Ojos saltones, mandíbula apretada, rostro de cansancio. Estos eran algunos de los síntomas, de un mal que acechaba a la sociedad europea a finales del siglo XIX y que era llamada por los médicos «cara de bicicleta», que afectaba a las personas que utilizaban este vehículo de moda, aunque especialmente a las mujeres, según los galenos.
No obstante, solo se trataba de una enfermedad ficticia que los médicos de la época se inventaron para disuadir a las mujeres de montar en bicicleta, destacó un reportaje del portal web español Público.
«¿Por qué tanto en empeño en que las mujeres dejasen de lado esos artilugios tan de moda y tan prácticos llamados bicicletas?», se preguntan en el trabajo histórico y explican que en la última década del siglo XIX las bicicletas se volvieron instrumento del feminismo.
Las mujeres podían moverse libremente por las ciudades, más allá de sus hogares, y además, las bicicletas ayudaron a avivar el movimiento de la reforma de la vestimenta femenina, que buscaba eliminar las restricciones victorianas de la ropa, tanto del exterior como del interior, de manera que las mujeres pudieran colocarse prendas que les permitieran participar en actividades físicas.
Las féminas fueron liberándose de los corsés y las faldas hasta los tobillos se sustituyeron por los rompedores pantalones bombachos.
La feminista y líder del movimiento estadounidense de los derechos civiles, Susan Anthony, describió en una entrevista de 1896 para el New York World que la bicicleta había hecho por la emancipación de la mujer más que ninguna otra cosa en el mundo.
“Para los hombres, la bicicleta en sus comienzos era un mero juguete, pero para las mujeres, se trataba de un corcel con el que poder cabalgar hacia un nuevo mundo”, relataba la revista Munsey el mismo año.
Pero muchos hombres de la época no vieron con muy buenos ojos la independencia que la bicicleta estaba otorgando a las mujeres, tanto a nivel de movilidad como de pensamiento.

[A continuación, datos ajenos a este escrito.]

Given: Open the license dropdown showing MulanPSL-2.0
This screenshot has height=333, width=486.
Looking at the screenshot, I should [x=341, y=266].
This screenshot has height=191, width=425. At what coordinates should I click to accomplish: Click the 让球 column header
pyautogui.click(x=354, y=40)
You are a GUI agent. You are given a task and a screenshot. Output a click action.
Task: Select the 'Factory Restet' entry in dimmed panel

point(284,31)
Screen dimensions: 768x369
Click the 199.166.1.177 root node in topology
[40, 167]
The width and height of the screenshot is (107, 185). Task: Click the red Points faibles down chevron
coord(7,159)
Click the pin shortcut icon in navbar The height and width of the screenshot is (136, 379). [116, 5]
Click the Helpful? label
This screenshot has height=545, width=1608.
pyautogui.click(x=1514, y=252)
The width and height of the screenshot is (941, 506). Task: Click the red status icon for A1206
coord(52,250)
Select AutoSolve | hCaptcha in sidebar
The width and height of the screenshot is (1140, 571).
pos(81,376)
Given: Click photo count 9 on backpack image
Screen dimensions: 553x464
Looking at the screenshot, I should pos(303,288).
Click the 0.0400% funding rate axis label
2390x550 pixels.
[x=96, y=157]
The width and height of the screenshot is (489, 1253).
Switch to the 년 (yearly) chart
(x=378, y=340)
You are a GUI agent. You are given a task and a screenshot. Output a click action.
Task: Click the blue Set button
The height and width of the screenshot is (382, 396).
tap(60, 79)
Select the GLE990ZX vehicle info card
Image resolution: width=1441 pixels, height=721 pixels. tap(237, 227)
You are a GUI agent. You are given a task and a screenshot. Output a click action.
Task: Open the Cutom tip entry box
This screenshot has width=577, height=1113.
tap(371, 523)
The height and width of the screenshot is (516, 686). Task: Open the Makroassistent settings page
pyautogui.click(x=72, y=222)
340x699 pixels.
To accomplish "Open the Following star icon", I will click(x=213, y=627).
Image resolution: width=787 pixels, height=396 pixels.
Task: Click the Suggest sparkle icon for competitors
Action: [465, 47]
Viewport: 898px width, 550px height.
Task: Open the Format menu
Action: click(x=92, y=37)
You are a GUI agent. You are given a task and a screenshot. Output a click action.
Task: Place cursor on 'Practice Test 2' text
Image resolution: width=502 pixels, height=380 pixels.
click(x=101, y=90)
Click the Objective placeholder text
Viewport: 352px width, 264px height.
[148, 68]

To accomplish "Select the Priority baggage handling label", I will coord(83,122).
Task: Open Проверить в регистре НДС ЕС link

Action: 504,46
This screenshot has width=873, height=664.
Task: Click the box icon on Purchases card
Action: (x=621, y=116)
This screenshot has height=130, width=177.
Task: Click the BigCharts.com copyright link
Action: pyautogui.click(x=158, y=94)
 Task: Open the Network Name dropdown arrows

De modo que algunos médicos empezaron a hablar de los perjuicios que la actividad ciclista para intentar evitar que el público femenino siguiera montando en bici, y se inventaron el mal llamado “cara de bicicleta”, la cara que se te queda por andar en bicicleta.
“La postura sobre la bici, el esfuerzo inconsciente de mantener el equilibrio y el sobreesfuerzo físico tienden a producir ‘cara de bicicleta’”, relataba el Literary Digest en 1895.
“Un rostro normalmente enrojecido, pero a veces pálido, a menudo con labios más o menos demacrados, un comienzo de ojeras oscuras y una expresión cansada”, esas eran las consecuencias a las que se enfrentaban las mujeres –y también hombres, aunque en menor medida- que anduvieran en bicicleta.
Es decir, lo opuesto a la tierna y adorable mirada que los hombres esperaban de una mujer a finales del siglo XIX.
Además de “cara de bicicleta”, quienes montasen en bici también podían padecer cansancio, insomnio, palpitaciones, dolores de cabeza y depresión. Incluso tuberculosis y un incremento de la libido.
Para algunos médicos, la enfermedad era permanente, mientras otros decían que, tras una temporada sin montar en bici, la “cara de bicicleta” acababa por desaparecer.
El doctor A. Shadwell habló mucho de los peligros de andar en bici para las mujeres, “una moda a la que personas en baja forma para cualquier actividad física se habían sumado”.
Sin embargo, a medida que el nuevo siglo amenazaba con su llegada, muchos médicos empezaron a cuestionar públicamente esta enfermedad ficticia, destacando que la cara de esfuerzo de los ciclistas solo se daba entre los principiantes, pero que a medida que iban cogiendo práctica, lograban medir su esfuerzo muscular y adquirían una mayor confianza y agilidad sobre la bicicleta. Es más, hablaban de los beneficios que esta actividad física aportaba a la salud.